Volviendo al tema, cuento que me dejé estar por un año más o menos. Opté por el “naturismo” casi un año. Lo único que hice por mí, fue cortarme el pelo cuando se me chiflaba el moño y recortarme la barba cuando mi vieja se ponía en hincha pelotas. Así tiré un año excusándome y fingiendo que no me importaba, cuando en realidad sólo era por vagancia. Una vez llegué a decir que mi barba traía buena suerte a quien la tocara o que era como el pelo de Sansón pero en vez de darme fuerza, me inspiraba creativamente. En fin, fueron locuras del momento para sentirme bien y de paso hacer reír a los demás.
La cosa es que un día, me desperté para ir a la universidad y tenía como una hora hasta embarcarme en ese pesado y rutinario viaje. Entonces me bañé, me paré frente al espejo y dije: “uau”. En ese momento me di cuenta de que el tiempo pasa rápido, de que el jabón se había caído fuera de la bañadera y de que me tenía que afeitar. Como digo siempre: se me chifló el moño, desempolvé la maquinita de afeitar, me la apoyé en la mejilla y pensé: ¡Ahí vamos! Inmediatamente recordé el disco de Cerati.
Cuando terminé me enjuagué la cara, me acerqué temeroso al espejo y me asusté. El que estaba ahí no era yo. Era un maniático empedernido que se había metido en mi espejo a querer robar mi cara, o lo que quedaba de ella. Me quedé mirando el espejo cinco minutos más y no lograba convencerme de que ese tipo era yo.
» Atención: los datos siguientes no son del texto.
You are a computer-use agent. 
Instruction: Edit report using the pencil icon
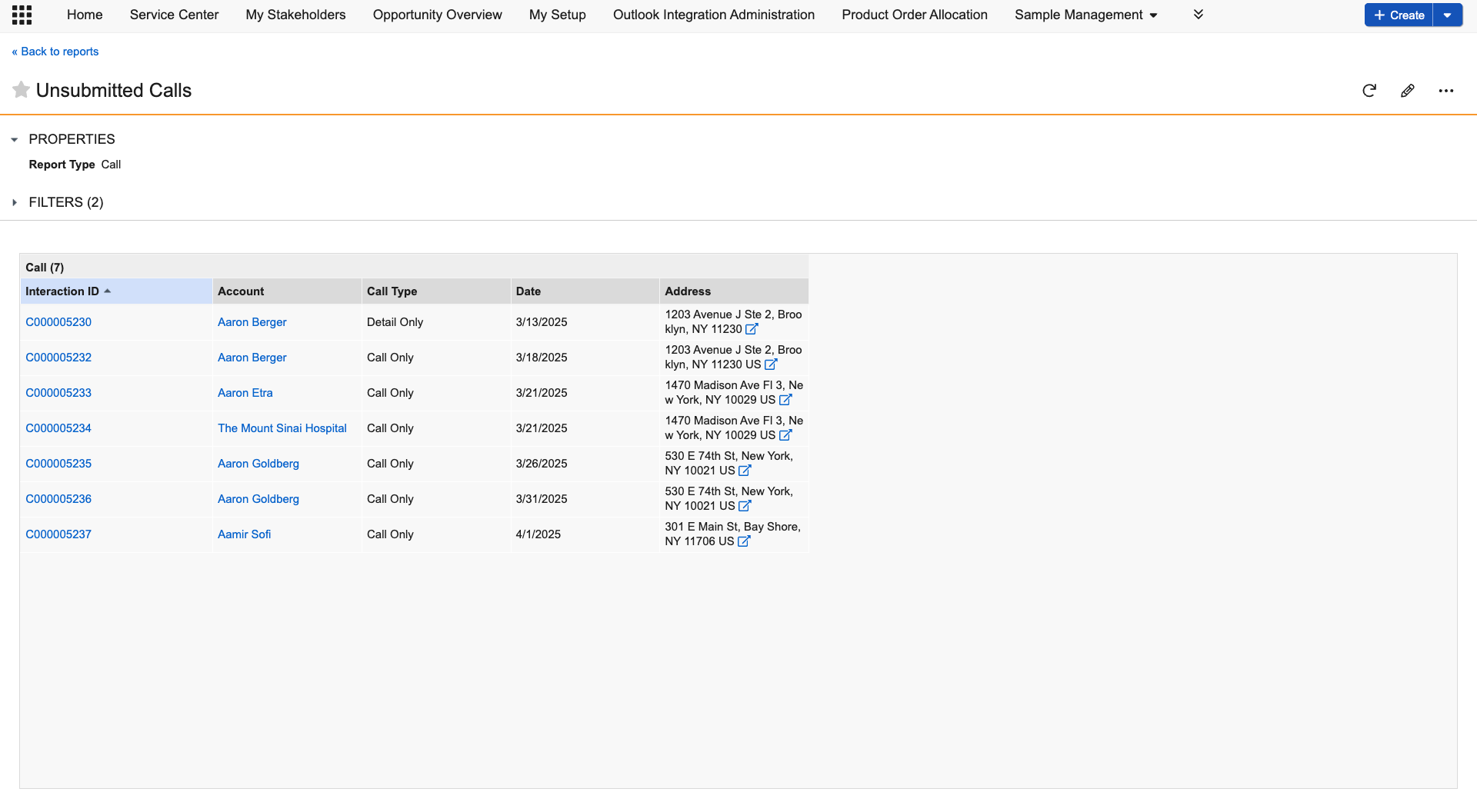(1407, 91)
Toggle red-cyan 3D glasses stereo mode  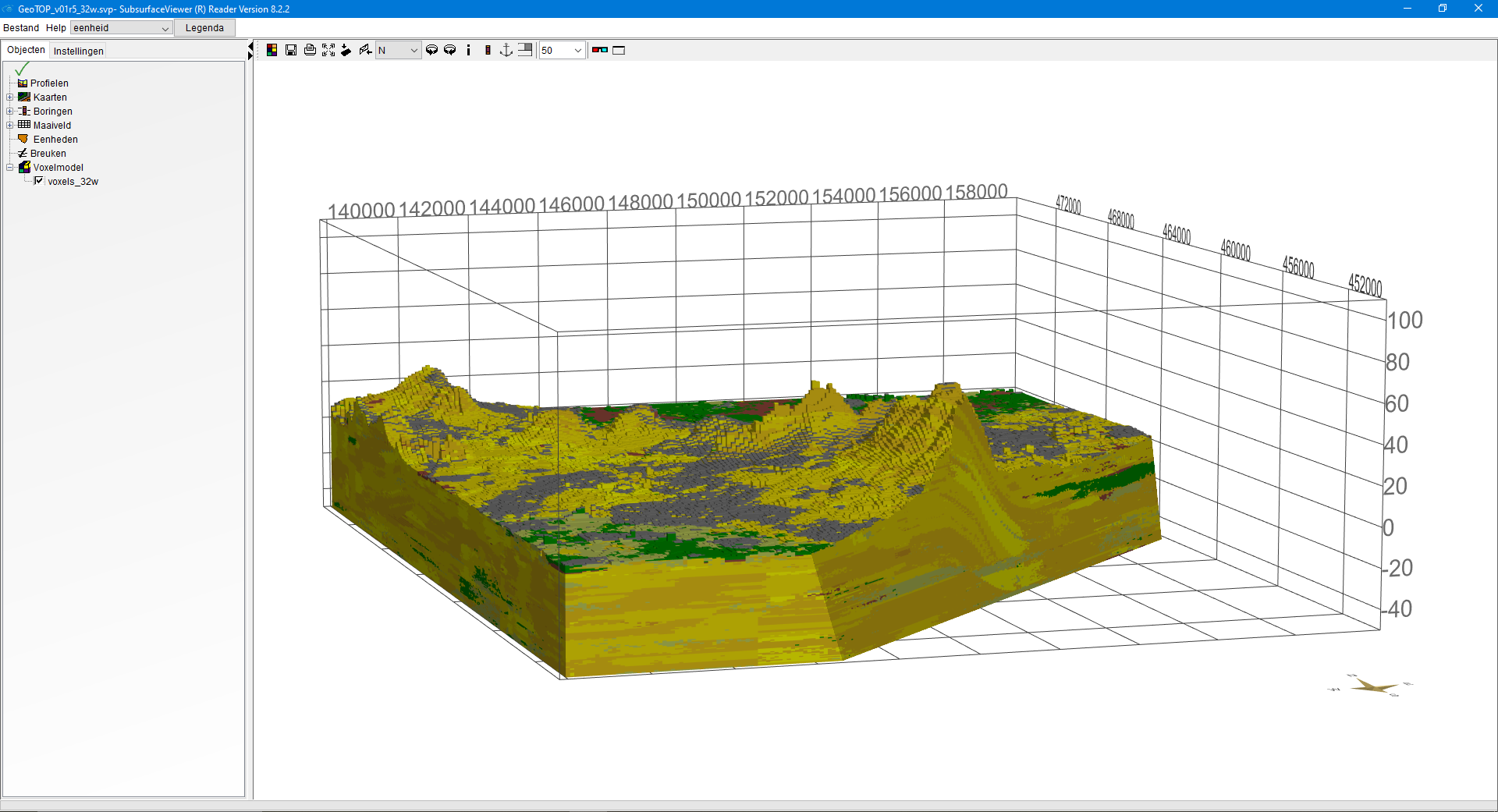(599, 50)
Bajé las escaleras de casa con inseguridad. Desde el pasillo se escuchaba la tierna voz de mi sobrina, que en realidad no dice una palabra y deduje que también estaría mi hermana. Junté coraje y pasé el umbral. Mi hermana me miró sorprendida e inmediatamente expresó que le gustaba más. Pero a mi sobrina no la noté tan convencida. La alcé para saludarla y comenzó a llorar descabelladamente. Vacilé un poco y me fui derecho a la facultad.
Cuando llegué todo el mundo me miraba, era como el bicho raro. Si en la universidad hubiese un periódico, habrían publicado: “Emiliano Piotto, un joven estudiante de publicidad de nuestra universidad, hoy se afeitó”. Cuando me encontré con mis amigos todos me tocaban, me acariciaban la cara y me decían que estaba más lindo. Igual yo no les creí mucho. A medida que pasaba el día más personas se acercaban y me decían: ¡Ay, te afeitaste! En un principio sonreía y daba una explicación. Pero al numero quinientos que vino a decirme lo mismo pensaba: “No boludo, me caí de la moto y me raspé toda la cara contra el asfalto, mirá qué lindo que me quedó”. Hubo una chica que no sé bien quién es que me dijo: “Ahora estás bien parecido”. No atiné a preguntar otra cosa que: “¿Bien parecido a quién?”. Si, soy un boludo, pero a quién se le ocurre decir eso en vez de un “ahora estás más lindo”.
Volví a casa convencido de que mi iniciativa era la correcta y me acosté a dormir pensando en que al otro día, mis compañeros de la universidad me acosarían queriendo tocarme la cara y diciéndome que estaba más lindo. Por cierto, eso no pasó.